The Board and the Nominating Committee are also of the view that the current Board comprises Directors who
bring with them a wealth of expertise and experience in areas such as accounting, finance, business or management
experience and industry knowledge, strategic planning experience and client-based experience or knowledge. Its
composition enables the Management to benefit from a diverse and objective perspective on any issues raised before
the Board. Key information on the Directors is set out on pages 24 to 27 of this Annual Report.

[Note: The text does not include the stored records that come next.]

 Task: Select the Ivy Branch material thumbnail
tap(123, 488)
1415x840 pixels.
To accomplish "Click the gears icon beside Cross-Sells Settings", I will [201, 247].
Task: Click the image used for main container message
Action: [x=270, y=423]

While all the Directors share an equal responsibility for the Company’s operations, the role of the independent,
non-executive Directors is crucial in helping to develop proposals on company strategies and to ensure that
the strategies proposed by the Management are constructively challenged. The non-executive Directors are
also responsible for reviewing the performance of the Management in meeting agreed goals and objectives and
monitoring the reporting of performance.
The Company was listed on the SGX-ST on 29 March 2012 and none of the Independent Directors had served on
the Board for more than nine years.
To facilitate a more effective check on the Management, the non-executive Directors have met and/or communicated
on several occasions on an informal basis to discuss matters relating to the Company without the presence of the
Management (including the Executive Director).
Principle 3: Chairman and Chief Executive Officer
To ensure a clear division of responsibilities and a balance of power and authority within the Company, the role of
the Chairman and the Chief Executive Officer (“CEO”) of the Company are undertaken separately by Dr. Ho Choon
Hou and Mr. Yee Pinh Jeremy respectively.